• Specific Anti-Abuse Provision Attached to the Dividend Withholding Tax Exemption: Preliminary Ruling Requested
  • February 12, 2016 | Authors: Nicolas Andre; Siamak Mostafavi; Alexios Theologitis
  • Law Firm: Jones Day - Paris Office
  • On December 30, 2015, the Conseil d’Etat decided to request a preliminary ruling from the European Court of Justice ("ECJ") in respect of a case that is part of a series of cases involving the same group and pertaining to operation of the specific anti-abuse provision (i.e., different from the general abuse of law theory) attached to the dividend withholding tax exemption provided, in accordance with the EU Parent-Subsidiary Directive, by Articles 119 bis and 119 ter of the FTC.

    Following an audit performed in 2010, the FTA challenged the withholding tax exemption applied by a French company ("FrenchCo") in respect of the dividends it distributed in 2007 to its sole shareholder, a company located in Luxembourg ("LuxCo"). All of the shares of LuxCo but one was held by a company located in Cyprus ("CypCo"), itself held by a company located in Switzerland ("SwissCo").

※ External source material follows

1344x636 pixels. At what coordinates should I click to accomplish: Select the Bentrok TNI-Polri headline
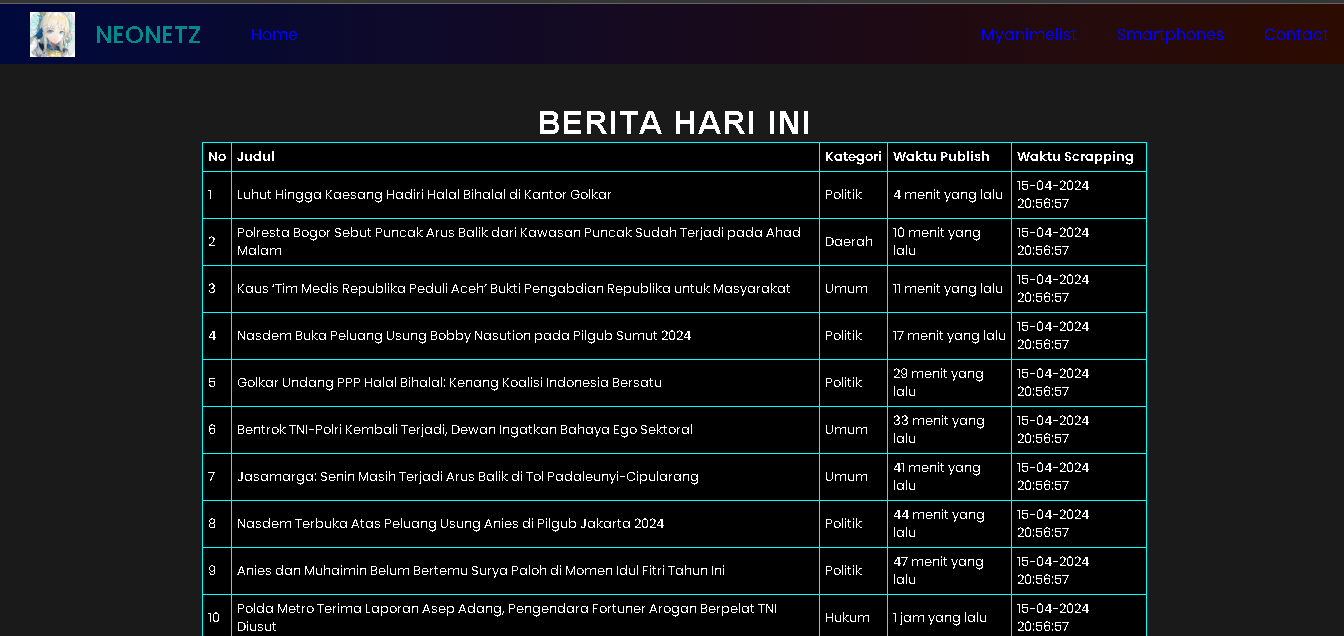pos(464,430)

    Under Article 119 bis of the FTC, the standard 25 percent withholding tax applicable to dividends is in essence eliminated, provided inter alia that the recipient of the dividends is not part of a holding structure that is constitutive of an artificial arrangement whose main purposes is the benefit of the withholding tax exemption. The burden of the proof is generally on the taxpayer.

    As described in our Update for August 2015, the Administrative Court of Appeal of Versailles ("Versailles CAA") reviewed the elements provided by FrenchCo and ruled that they were all insufficient to demonstrate that the main purpose of the holding structure was not the benefit of the withholding tax exemption provided by Article 119 bis of the FTC. In order to deny the benefit of the official guidelines published by the FTA in respect of such withholding tax exemption, the Versailles CAA further elaborated that the interposition of LuxCo, which had neither premises nor staff in Luxembourg, and CypCo, which had no real economic activity and was an artificial arrangement aimed at concealing the identity of the actual recipient of the dividends.

    The taxpayer appealed before the Conseil d’Etat, which has decided to request a preliminary ruling from the European Court of Justice as to whether the above-described anti-abuse provision complies (i) with Article 1-2 of Directive 90/435/CE (to the extent that such compatibility may be reviewed), and (ii) EU freedoms.

    Interestingly, the ECJ ruling could provide guidance not only in respect of the above-described anti-abuse provision (i.e. in relation to withholding exemption) but also in respect of the new anti-abuse provision (i.e., in relation to the parent-subsidiary regime.